Nissan’s Infiniti brand and Toyota’s pioneering Lexus have made the cross-over and are here to stay. Which brings us to Vignale, like Ghia, a Turin coach builder with a distinguished back catalogue. Alfredo Vignale worked with all the Italian carmakers before being taken over by De Tomaso, which owned Ghia. The whole shooting match was swallowed by Ford.
Time passed. Now it is time for Vignale’s renaissance as the Ford premier brand, above Titanium X, if you are a Ford watcher. The first is the Mondeo Vignale. Titanium models were already big sellers and Ford wants to profit from even more expensive models.
A Vignale costs around £5,000 more and for this you get a hand-built leather interior, even the dashboard top is leather. There are the latest audio synchronising systems, advanced parking assistance, a rear camera and a decent navigation system. The exterior has a highly glossed multi-coat paint which looks as lustrous as anything else on the road, even a Smart. There are silvery body details including the surround for the new grille design. It runs on 18-inch wheels.
Sales are through selected dealerships which have the VIP Vignale customer care. This includes a real live Vignale manager in a Vignale Lounge and 24/7 support service. This may be useful if, like me, you can’t make headway with the website. Its Ambassadors page shows three dudes you may veer away from in a narrow alleyway. Or are they Audi customers? There’s free home delivery, collection and return for servicing, even a free carwash. Heck, you even get a free Clooney coffee and can buy a Vignale handbag.

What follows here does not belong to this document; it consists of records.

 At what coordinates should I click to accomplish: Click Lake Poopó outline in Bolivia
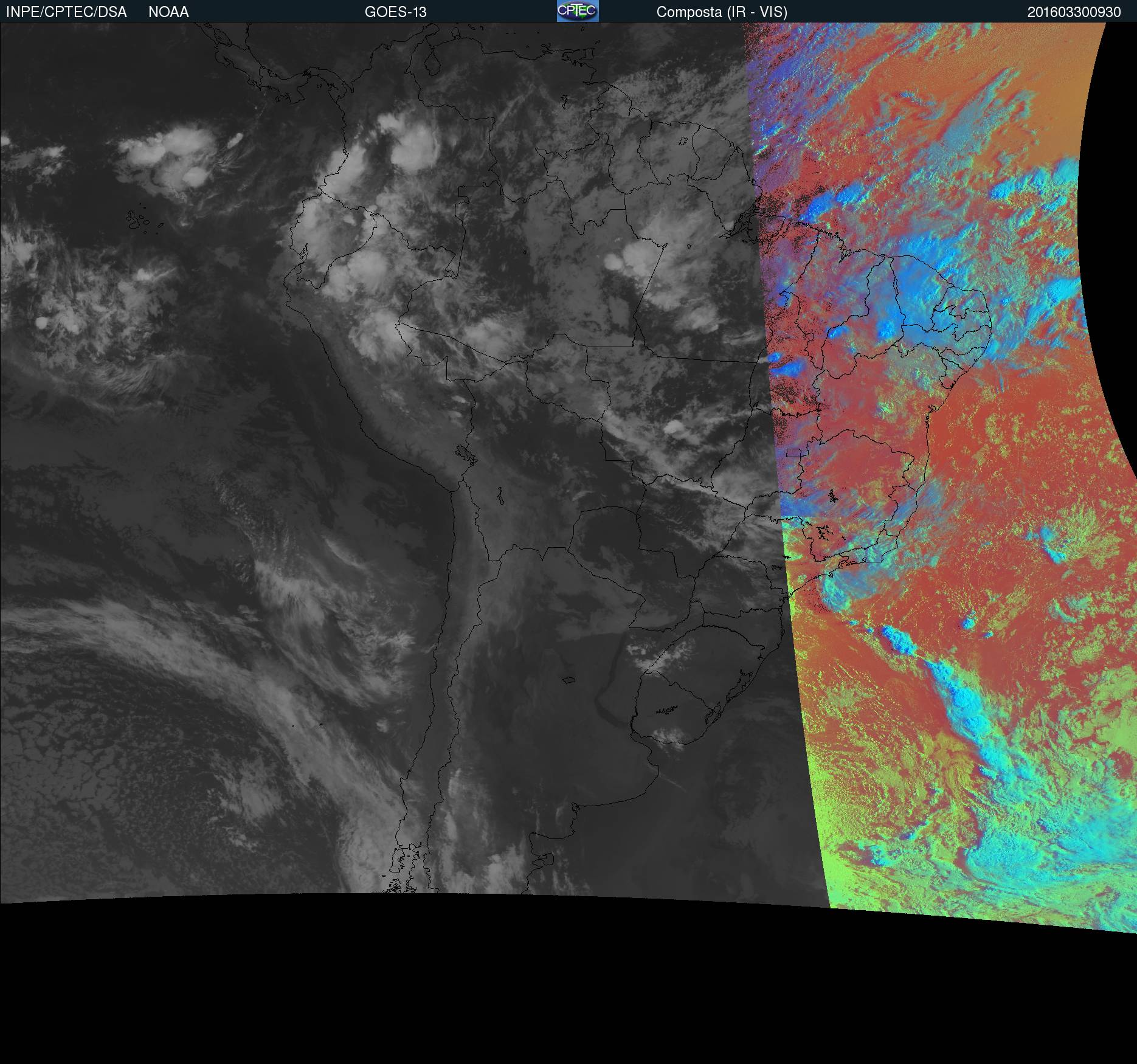pyautogui.click(x=500, y=497)
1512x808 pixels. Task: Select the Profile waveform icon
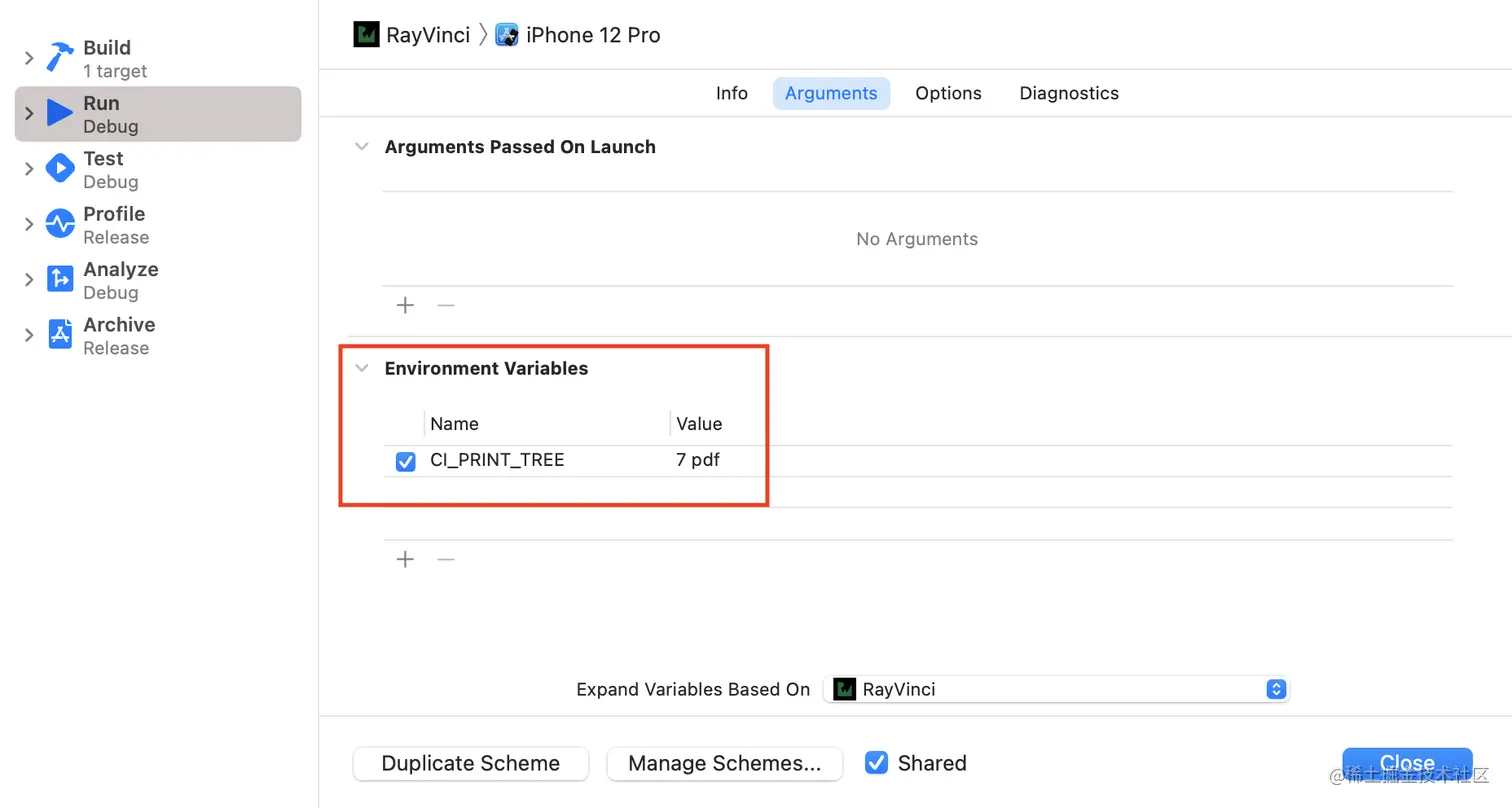(x=60, y=224)
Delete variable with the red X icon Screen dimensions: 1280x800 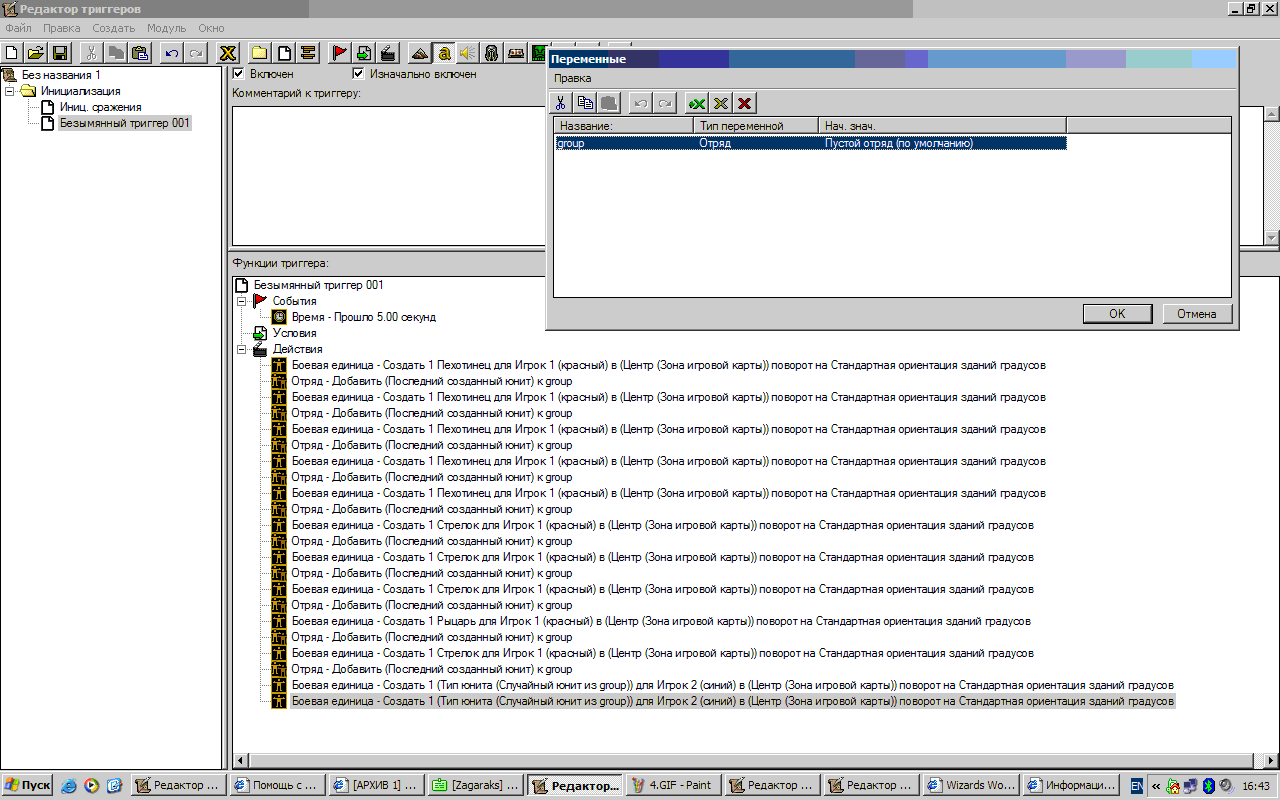click(x=744, y=103)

Underneath is the latest Mondeo saloon and estate, softened in ride from the previous models in readiness for the expectations of Vignale man and woman and their Vignale accessories. Their hour has come. Vignale Kuga and S-Max models are following. For now you can have the Mondeo saloon or automatic estate with a 178bhp diesel engine, an automatic hybrid saloon (Ford is responding to early comments about the gearbox), or the 237bhp automatic petrol estate. On price there’s not a lot between them. They are respectively from £29,345, £30,595, £30,095 and £32,155. Extras could include 19-inch wheels (£700), city braking (£200), blind spot monitors (£500) and for the estate a powered tailgate (£400) and self-levelling suspension (£375).
It is a front-wheel-drive car but 4x4 drive combined with automatic gears is offered on the 178bhp saloon and estate.
Tested here is the 178bhp diesel saloon with 4x4 and automatic gears at £32,345. Extras include 19-inch wheels (£700). Vital statistics include 53.3mpg combined with 138g CO2 in the showroom brochure. The 0-62mph time is 9.3 seconds from this two-litre, four-cylinder turbo diesel. Torque is a hefty 295lb ft from 2,000rpm. Top speed is double the UK motorway legal limit.
The same money would get you into Audi’s slightly smaller A4 Allroad Quattro with manual gears or, with rear-wheel drive, an entry level BMW 5 series and Mercedes E Class or a well-specified though smaller Jaguar XE or Volvo S60.
This is the predicament for any manufacturer wanting to move up market. Why would you spend similar money on a brand without the cachet of recognition or the confidence of holding as much value at trade-in time? Maybe the hope is you’ll wander into a Ford showroom for a Mondeo and be lured towards the Vignale, glittering in its own floor space with a scary ambassador lurking. It’s similar to going into a watch shop to buy an Omega and leaving with a Rolex. Easily done but at least the Rolex holds its value better than does a family car.
From a detached view point the Vignale is a pleasing car. Its looks got the nod from strangers. The demonstrator was brand new and so its economy may improve and the slightly coarse diesel noise at low revs may settle down. For the record, on short local drives it recorded 32mpg, improving to 39mpg on longer trips. Under pressure the engine makes a rewarding roar but mostly I cruised. This is a Vignale not a Viggen.
The interior was dark and trying to be classy though the quilted panels on the seats and the white side edgings are not to my taste at all.
I do like the Volvo-style skeletal central stack. Choices on the info screen can be selected by finger pressure or from keys on the steering wheel. This can be fiddly and distracting.
A BMW-type control pad is better, and despite its aspirations, the Vignale does not offer head-up display or remote latches to drop the rear seats.
Verdict: You say “vinyally”. I say good luck. For this money you could get something to impress the neighbours without any explanation necessary.